To create these tasks, you can select and then drag-and-drop the tasks from the SSIS Toolbox to the designer window, starting with a Execute SQL Task. Once in the designer window, you can right click it and select EDIT. In the Execute SQL Task Editor, you can fill in the General configuration properties.

  Name – provide a descriptive Name

ResultSet – should be set to None

ConnectionType – should be OLE DB

Connection – select the connection we set up earlier.

SQLSourceType – Direct Input

SQLStatement – you can use the Build Query feature, but since the example is really simple, you can just type in:

 

DELETE FROM Cycle_Price

Click OK.

Next, we can add a Bulk Insert Task in the same manner. Edit it, and change configurations under 3 areas, General, Connection and Options. Under General, just provide a descriptive name:

under Connection, we need to again select same connection as we did for the Execute SQL Task and also provide the target table name (Cycle_Price) and finally the source price file (cycle_pricess.csv):

Lastly, under Options, we need to tell SSIS that the data begins in the second row/record I the file:

After the above steps have been completed, in the designer window, we can use the mouse to connect the tasks with the green flow arrow to indicate the sequence in which the SSIS package should execute our tasks (first clear the price table then load the latest product prices into the table):

Since we now understand how “clear and load” tasks work, we can just repeat the above steps to clear the cycle_sales and cycle_sales_gross tables and then (bulk) load the cycle_sales table from the Cycle_Sales.csv file and then add those tasks to our flow:

The last 2 steps will populate the cycle_sales_gross table and then calculate the Gross_Sales value. Both of these tasks will be accomplished using Execute SQL Tasks. To populate the cycle_gross_sales table, add an Execute SQL Task and again edit the General configuration properties as follows:

Name – a descriptive Name

ResultSet – None

ConnectionType – OLE DB

Connection – select the connection we set up earlier.

SQLSourceType – Direct Input

SQLStatement – you can use the Build Query feature, but again since the example is really simple, you can just type the SQL statement. We are going to use the Cycle_Sales to populate the Cycle_Sales_Gross table so our SQL would look like this:

The complete project now looks like this:

Make sure you save the project. You can test it within in Visual Studio by clicking Start. Visual Studio will alert you of any errors in the package. In addition, you can always use Management Studio to query the tables and verify the results.

Time to Build it

Once you are satisfied that they project successfully meets your requirements, you need to create a file that can be deployed and run in SQL Server. To do that, you click on Build then Build Cycle Sales:

This will perform a sort of compilation of the project and create an Integration Services Project Deployment File: Cycle Sales.isapc which can then be deployed and executed in SQL Server. Once the file is created you can use Management Studio to log into the database and perform the following steps:

1. Locate the Integration Services Catalogs

2. Under the Integration Services Catalogs node, locate the folder “Deployed Projects” and expand it (if it doesn’t exist, you can create one).

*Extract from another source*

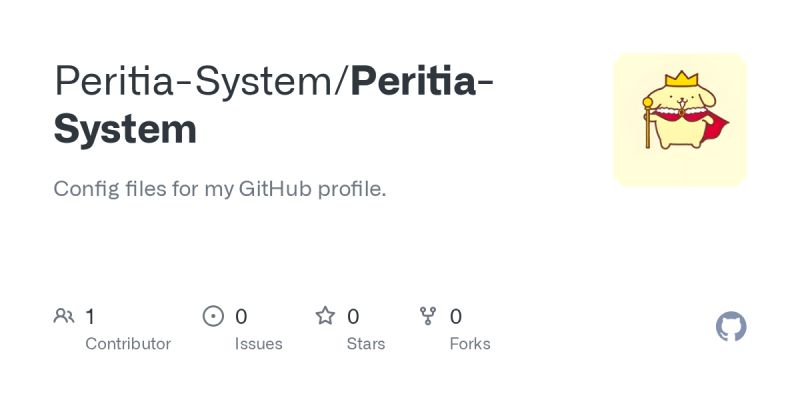The height and width of the screenshot is (400, 800).
Task: Click the contributor count number 1
Action: pyautogui.click(x=90, y=317)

3. Right click on the folder “Projects

4. Select Deploy Project…

5. Follow the instructions on the Integration Services Deployment Wizard

Select the project deployment file option and then browse to the .isapc file we just created.

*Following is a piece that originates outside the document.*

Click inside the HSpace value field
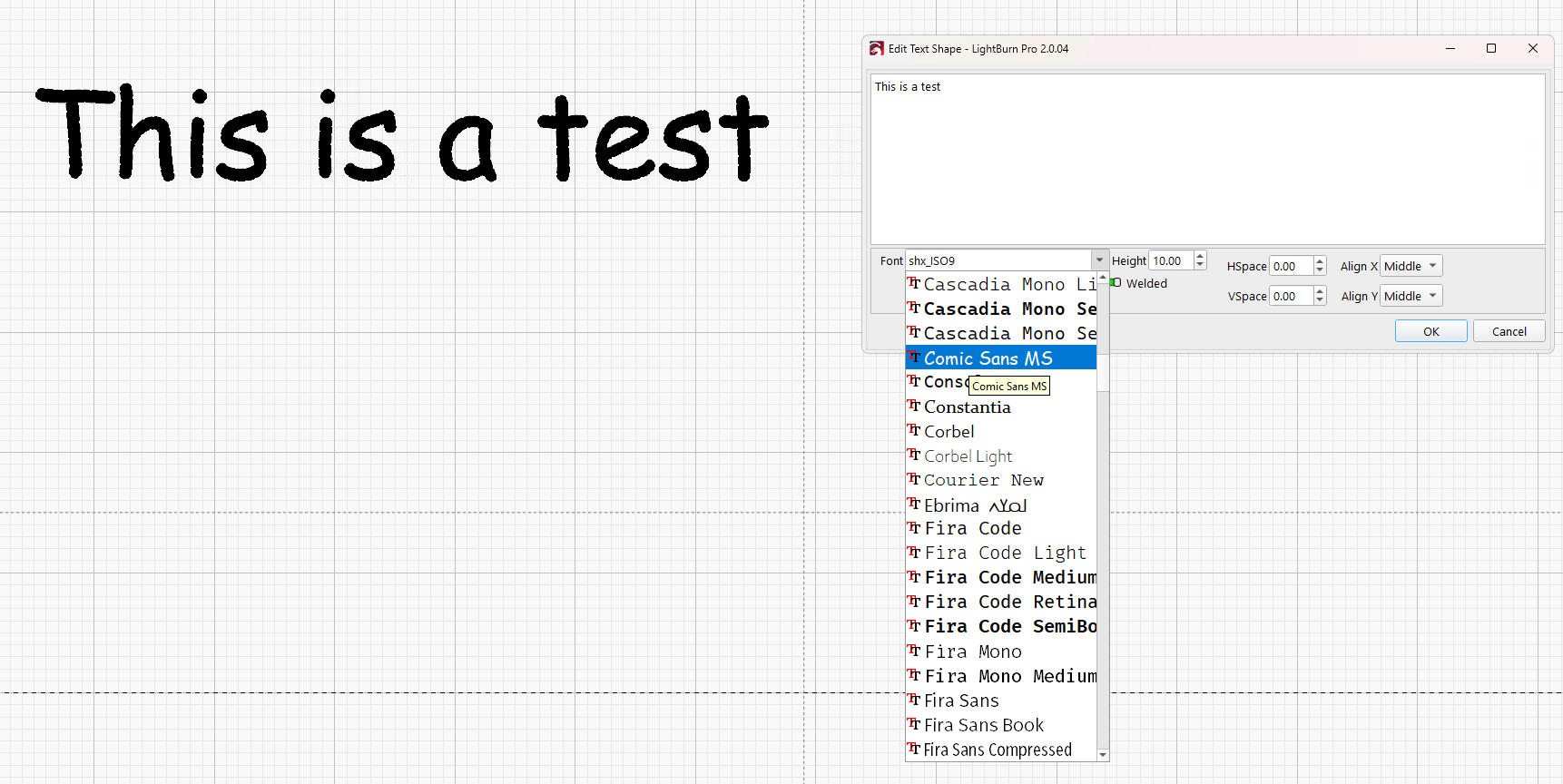The height and width of the screenshot is (784, 1563). click(1290, 266)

Select the SSIS in SQL Server option.

Select the target server name and location (path) where the package will reside and run from.

The wizard will validate the package and once successfully validated, you can then click Deploy. Our package is now deployed and ready to run:

To execute the package, expand Cycle Sales and right click on Package.dtsx and select Execute…

On the Execute Package dialog, click on OK.

The following popup should appear:

Click Yes. The package will run, and the following Execution Information will be displayed:

We now have created our very own working SSIS package!